A book for every child

10th Kyiv International Book World Fair 2007
13 November, 2007 - 00:00
“UKRAINIANS, READ!” / Photo by Andrii NESTERENKO

It is no accident that this year’s Book World 2007 coincided with the celebrations of the Day of Literacy and the Ukrainian Language. The fair organizers — the Ukrainian Association of Publishers and Book Distributors, the Economic Association of Book Distributors, and the Ukrainian exhibition company MEDVIN — stress that the main goal of this event was to broaden professional links between national book publishers and distributors and their foreign partners. But the most important aspect is promoting the Ukrainian language, Ukrainian books, and reading.

Edvin Zadorozhny, general director of the MEDVIN Company, said that holding a large book fair in Kyiv is beneficial for Ukrainian booksellers because the capital is attractive not only to the residents of the city and Kyiv oblast but also to people who can come here from the western, southern, and eastern regions. “Experience shows that few publishers and readers come from the east to the well-known Lviv fair. Ukrainian books should be not just national but international. Moreover, we have all the possibilities for achieving this goal. This is not the first year that we have organized everything in order to be the best,” Zadorozhny added.

Another significant event — a highlight of this year’s Kyiv International Book Fair — was the celebration of the well-known writer Oleh Olzhych’s 100th birth anniversary. “This man had a tragic destiny. He was arrested in 1944 in Lviv and executed in the Nazi concentration camps. Such personalities are important for the Ukrainian people, and Ukraine in particular,” said Leonid Finkelshtein, the chief editor of the Fakt Publishing House.

Over 200 display stands featured nearly 300 publishers and a huge variety of books, including children’s literature, schoolbooks, editions of the classics, contemporary writers, and fundamental studies of world science, scientific-popular, art, technical and specialized literature.

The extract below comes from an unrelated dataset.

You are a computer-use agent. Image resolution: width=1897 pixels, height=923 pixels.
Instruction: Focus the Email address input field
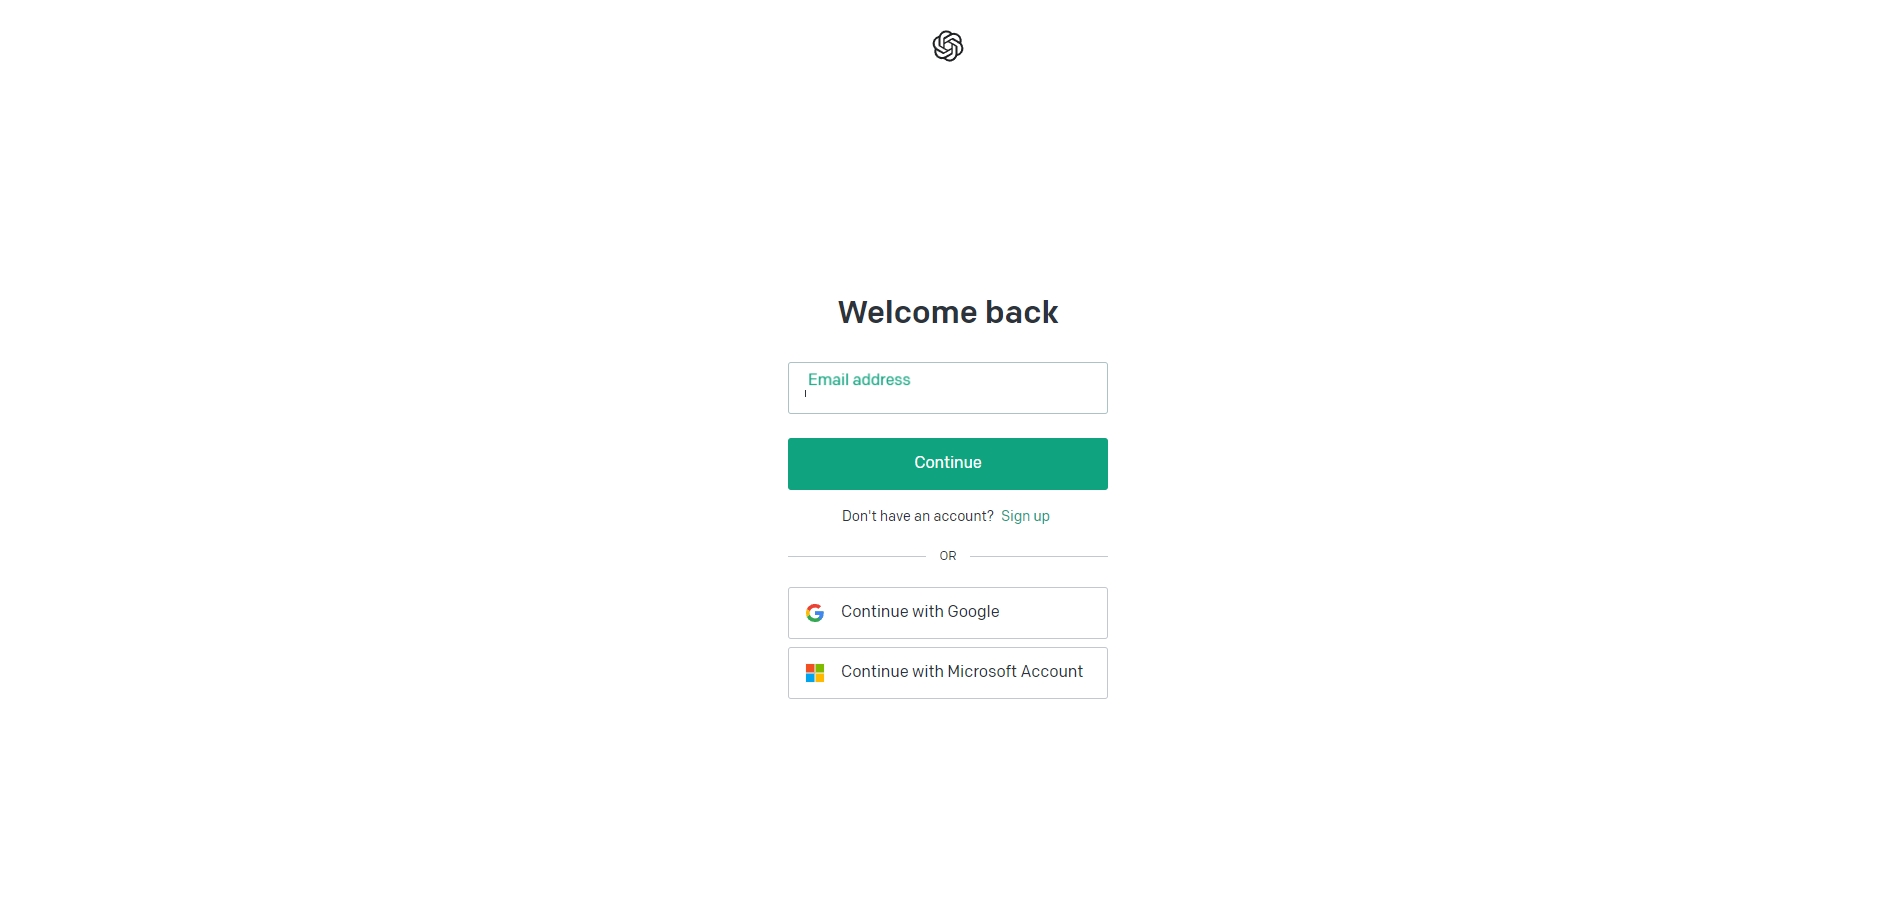pos(947,388)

This year’s fair had many surprises and innovations in store for visitors. There were over 100 activities, including book launches, roundtables, seminars, meetings with authors, creative soirees, and poetry readings. A new event this year was the Books for Children Charity Day for pupils of boarding-schools in Kyiv and Kyiv oblast, whose visit to the fair was funded by the organizers. Not all the children ended up receiving books, said Inna Taliants, the representative of the charitable foundation Society of Children’s Friends. Books were given to their boarding schools as well as to the participants of various contests. “But we are now working to give each child at least one book or more.”

Three boarding schools (nearly 50 children) responded to the invitation of the organizers of Book World 2007 to attend the fair. A program featuring book launches, games, contests, concerts, and origami demonstrations was developed for the youngest visitors. A nationwide cartoon competition is being planned.

The Zeleny Pes Publishing House, headed by the Kapranov brothers, organized an action entitled “Ukraine, a Cultural Disaster Area.” The idea of the project is to provide assistance not just to Ukrainian books but to bookstores as well, in particular in the city of Kyiv. “Today we are seeing the mass closures of bookshops,” said Vitalii Kapranov. “The authorities are simply impeding book distributors and books from developing.” All those who wish to support the Ukrainian publishing industry can join this action.

Visitors to the book fair saw the displays of 30 new publishing houses, an exhibit of children’s drawings, The Day’s photo exhibit, and many other interesting things.